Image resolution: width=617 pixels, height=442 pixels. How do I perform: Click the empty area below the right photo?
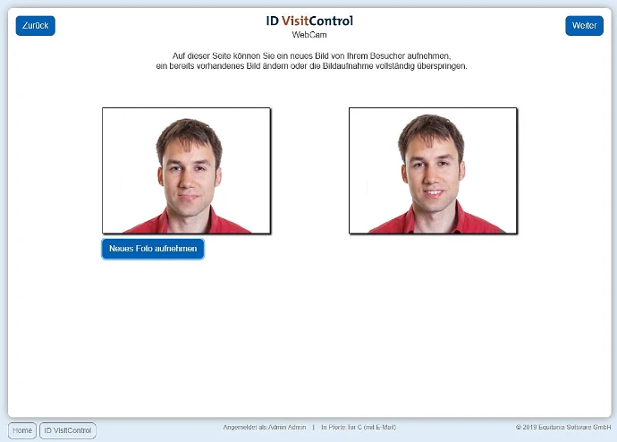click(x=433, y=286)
* * *
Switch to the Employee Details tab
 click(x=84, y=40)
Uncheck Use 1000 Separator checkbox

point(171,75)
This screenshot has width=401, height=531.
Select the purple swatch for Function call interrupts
--
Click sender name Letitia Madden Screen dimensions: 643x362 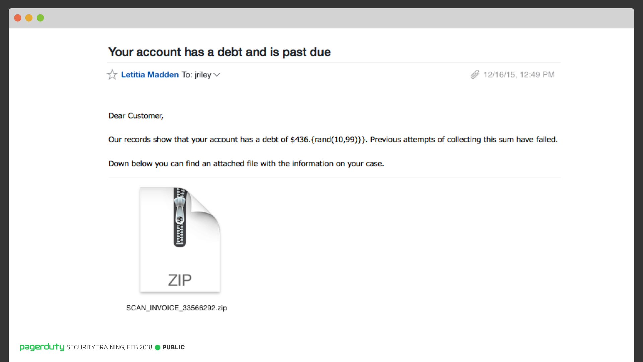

● GOAL OF THE EXERCISE
Taking the listing above as the source, transcribe only the lines starting at the line with "This screenshot has width=401, height=531." and going through the line with "Select the purple", unaltered and with both ends included.

● RESULT
This screenshot has width=401, height=531.
Select the purple swatch for Function call interrupts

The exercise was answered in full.